DATA SHOWN: Begin

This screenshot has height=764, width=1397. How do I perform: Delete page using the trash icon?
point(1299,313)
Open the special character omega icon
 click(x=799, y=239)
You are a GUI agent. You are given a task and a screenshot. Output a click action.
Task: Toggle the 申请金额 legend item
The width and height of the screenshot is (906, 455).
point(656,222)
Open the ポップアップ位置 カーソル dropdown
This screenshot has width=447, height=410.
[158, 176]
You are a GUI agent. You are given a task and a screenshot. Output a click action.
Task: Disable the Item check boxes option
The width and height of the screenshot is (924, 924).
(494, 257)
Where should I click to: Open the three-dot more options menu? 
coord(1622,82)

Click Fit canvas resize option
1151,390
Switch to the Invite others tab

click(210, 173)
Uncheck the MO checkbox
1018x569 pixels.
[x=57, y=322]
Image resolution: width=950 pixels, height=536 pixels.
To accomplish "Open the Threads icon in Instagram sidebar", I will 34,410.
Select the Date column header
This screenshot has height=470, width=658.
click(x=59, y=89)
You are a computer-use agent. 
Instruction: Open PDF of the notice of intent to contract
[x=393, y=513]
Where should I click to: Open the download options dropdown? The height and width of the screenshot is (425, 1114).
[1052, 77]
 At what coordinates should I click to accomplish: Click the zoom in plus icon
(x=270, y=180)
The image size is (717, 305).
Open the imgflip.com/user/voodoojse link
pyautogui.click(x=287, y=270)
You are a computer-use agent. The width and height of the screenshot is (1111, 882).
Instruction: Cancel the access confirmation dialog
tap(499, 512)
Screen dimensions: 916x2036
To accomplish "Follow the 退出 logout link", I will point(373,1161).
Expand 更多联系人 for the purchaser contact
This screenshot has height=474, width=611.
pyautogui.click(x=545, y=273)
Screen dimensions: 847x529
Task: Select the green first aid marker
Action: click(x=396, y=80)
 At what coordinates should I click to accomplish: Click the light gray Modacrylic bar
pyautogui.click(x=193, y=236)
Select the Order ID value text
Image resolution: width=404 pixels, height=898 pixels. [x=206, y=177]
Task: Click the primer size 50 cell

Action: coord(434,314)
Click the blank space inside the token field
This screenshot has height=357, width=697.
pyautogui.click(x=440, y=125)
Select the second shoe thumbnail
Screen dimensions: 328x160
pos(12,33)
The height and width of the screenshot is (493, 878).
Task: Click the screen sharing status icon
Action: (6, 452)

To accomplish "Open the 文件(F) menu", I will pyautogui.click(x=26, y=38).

DATA SHOWN: End

**ASSIGNED TASK:**
Word for word, transcribe each record.

**THE COMPLETED TASK:**
This screenshot has height=764, width=1397. How do I perform: Delete page using the trash icon?
point(1299,313)
Open the special character omega icon
 click(x=799, y=239)
You are a GUI agent. You are given a task and a screenshot. Output a click action.
Task: Toggle the 申请金额 legend item
The width and height of the screenshot is (906, 455).
point(656,222)
Open the ポップアップ位置 カーソル dropdown
This screenshot has width=447, height=410.
[158, 176]
You are a GUI agent. You are given a task and a screenshot. Output a click action.
Task: Disable the Item check boxes option
The width and height of the screenshot is (924, 924).
(494, 257)
Where should I click to: Open the three-dot more options menu? 
coord(1622,82)

Click Fit canvas resize option
1151,390
Switch to the Invite others tab

click(210, 173)
Uncheck the MO checkbox
1018x569 pixels.
[x=57, y=322]
Image resolution: width=950 pixels, height=536 pixels.
To accomplish "Open the Threads icon in Instagram sidebar", I will 34,410.
Select the Date column header
This screenshot has height=470, width=658.
click(x=59, y=89)
You are a computer-use agent. 
Instruction: Open PDF of the notice of intent to contract
[x=393, y=513]
Where should I click to: Open the download options dropdown? The height and width of the screenshot is (425, 1114).
[1052, 77]
 At what coordinates should I click to accomplish: Click the zoom in plus icon
(x=270, y=180)
The image size is (717, 305).
Open the imgflip.com/user/voodoojse link
pyautogui.click(x=287, y=270)
You are a computer-use agent. The width and height of the screenshot is (1111, 882).
Instruction: Cancel the access confirmation dialog
tap(499, 512)
Screen dimensions: 916x2036
To accomplish "Follow the 退出 logout link", I will point(373,1161).
Expand 更多联系人 for the purchaser contact
This screenshot has height=474, width=611.
pyautogui.click(x=545, y=273)
Screen dimensions: 847x529
Task: Select the green first aid marker
Action: click(x=396, y=80)
 At what coordinates should I click to accomplish: Click the light gray Modacrylic bar
pyautogui.click(x=193, y=236)
Select the Order ID value text
Image resolution: width=404 pixels, height=898 pixels. [x=206, y=177]
Task: Click the primer size 50 cell

Action: coord(434,314)
Click the blank space inside the token field
This screenshot has height=357, width=697.
pyautogui.click(x=440, y=125)
Select the second shoe thumbnail
Screen dimensions: 328x160
pos(12,33)
The height and width of the screenshot is (493, 878).
Task: Click the screen sharing status icon
Action: (6, 452)

To accomplish "Open the 文件(F) menu", I will pyautogui.click(x=26, y=38).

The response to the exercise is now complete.